Description of problem:
Traditional POSIX fcntl() locks are supposed to be preserved across an execve(), provided FD_CLOEXEC is not set on the file descriptor. e.g. fcntl() man page says:

  "Record locks are not inherited by a child created via fork(2),
   but are preserved across an execve(2)."

In a single threaded program this does indeed work correctly, but if any threads exist at time of execve(), the locks are being mistakenly released.

The attachment provides a demo program that can illustrate the problem.

First compile with -DJOIN_THREADS to ensure threads exit before execve(), and observe that locks are preserved across execve():

# gcc -o lockcheck -lpthread -DJOIN_THREADS lockcheck.c 

# ./lockcheck 
Lock held
Thread running
Thread has exited
Lock held
Re-exec()ing self with lock-1452.txt locked
Lock held


Now recompile without -DJOIN_THREADS, to see what happens when threads are left running at exevcve()

# gcc -o lockcheck -lpthread lockcheck.c 

# ./lockcheck 
Lock held
Thread running
Thread left running
Lock held
Re-exec()ing self with lock-1462.txt locked
Lock available

So the lock is mistakenly released when threads are running.

This appears to be long-standing buggy behaviour in Linux - RHEL5 and 6 kernels both show same behaviour.

Version-Release number of selected component (if applicable):
3.10.0-693.17.1.el7.x86_64

How reproducible:
Always.

Comment 3 Jeff Layton 2018-03-07 14:05:24 UTC
Fixable I think, but it's not trivial.

I think we can just walk the fdtable after we unshare_files() in execve code, and change all of the lock fl_owners to point to the new fdtable. That would be enough to preserve them when the other threads die. The nasty bit is unwinding that if execve subsequently fails.

It's possible that those other threads could add new locks after the unshare but before we go to change the owner back. If that happens we may need to re-merge those locks with the new ones, which is the nasty bit.

One idea would be to SIGSTOP the other threads before we do the execve. They're presumably going to be dead anyway so there's no reason to run them. But...we'd have to SIGCONT them on failure, and not do that to any that were already stopped or being ptraced, etc.

David Howells suggested allocating a one byte lock cookie that could be passed
over execve. Then we could pass ownership without having to change anything. That's an option but it adds overhead in the case where there is no locking involved.
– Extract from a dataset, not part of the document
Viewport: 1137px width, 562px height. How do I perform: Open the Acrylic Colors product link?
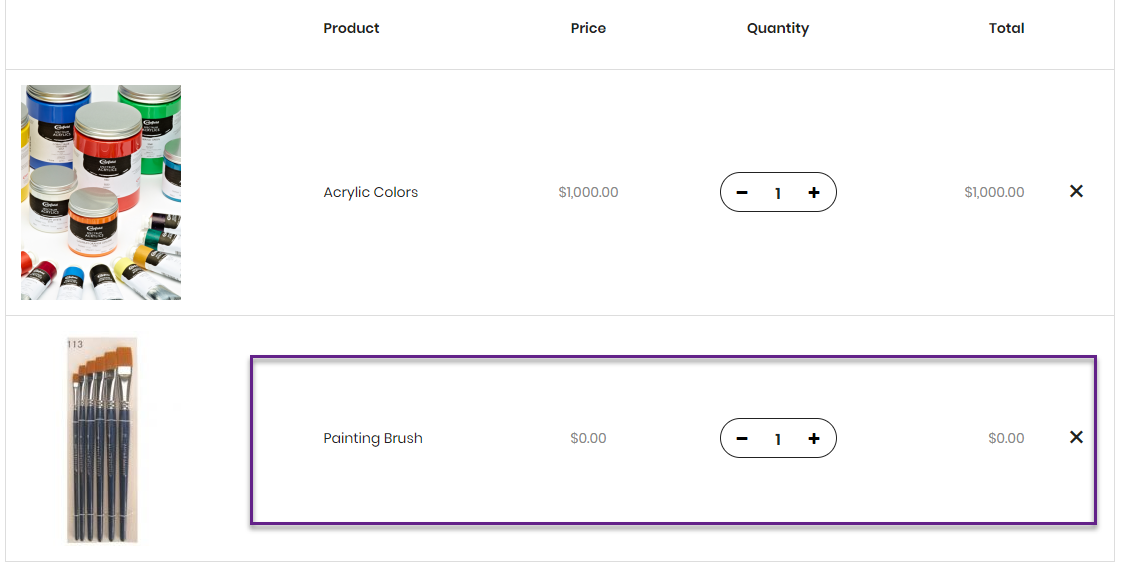click(x=370, y=192)
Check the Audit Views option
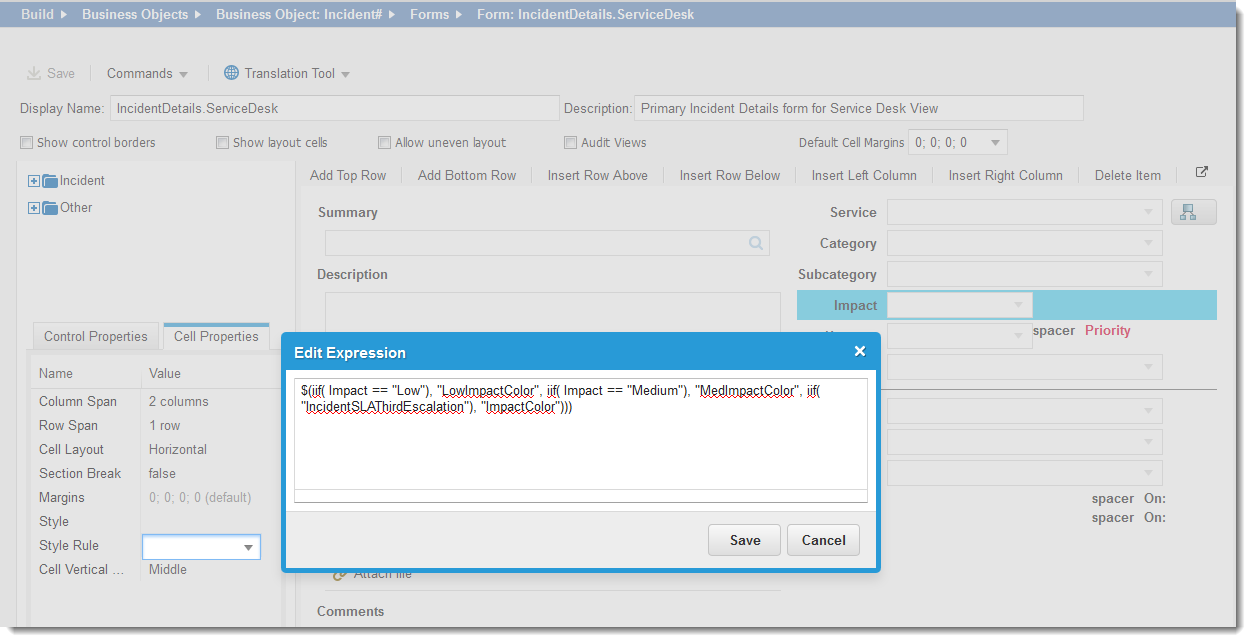The image size is (1251, 642). tap(571, 143)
Comment 4 Jeff Layton 2018-03-07 15:37:05 UTC
Ahh, we don't need to do it before the other threads are killed. We hold a reference to the old files_struct in that case, so we should be able to just change them in the case where we're going to return success.

Working on a draft patch now.

Comment 5 Jeff Layton 2018-03-07 18:49:22 UTC
Ok, patch sent to linux-fsdevel.org. It'll need to be backported to rhel7 if we're interested in fixing it there. Not sure if this approach is acceptable or not, but it should at least get a discussion going in that direction.
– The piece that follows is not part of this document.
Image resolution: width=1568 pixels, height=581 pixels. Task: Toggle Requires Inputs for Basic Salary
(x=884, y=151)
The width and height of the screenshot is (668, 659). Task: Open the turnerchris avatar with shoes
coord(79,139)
Comment 6 Jeff Layton 2018-04-10 15:00:30 UTC
The patch I had would be problematic for NFS, CIFS and other filesystems that use fl_owner_t. Eric B. had a proposed scheme to avoid the unshare_files call in most cases, but it's not trivial to implement.
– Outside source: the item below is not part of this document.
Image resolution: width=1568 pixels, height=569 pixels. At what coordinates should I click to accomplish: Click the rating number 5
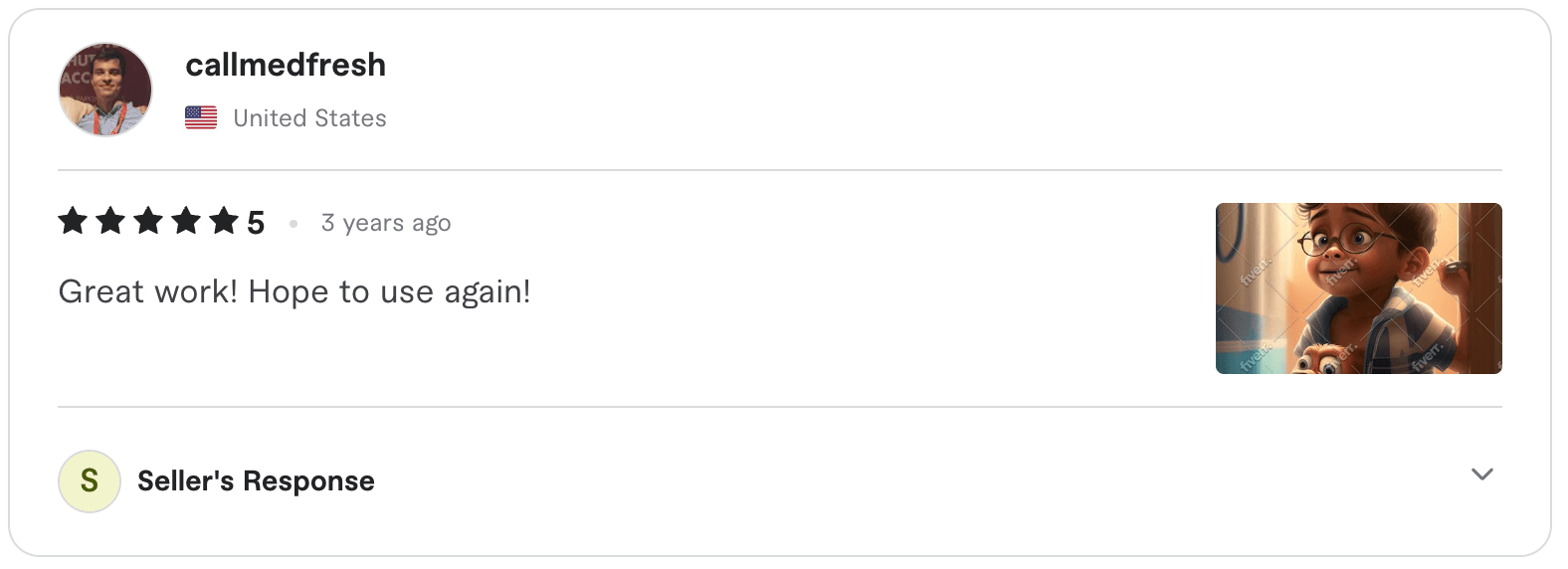256,223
Comment 7 Murphy Zhou 2018-08-07 01:47:55 UTC
Hi Jeff, any progress upstream? Can we expect this in RHEL-7.6?
Thanks!

Comment 11 RHEL Program Management 2021-02-15 07:37:47 UTC
After evaluating this issue, there are no plans to address it further or fix it in an upcoming release.  Therefore, it is being closed.  If plans change such that this issue will be fixed in an upcoming release, then the bug can be reopened.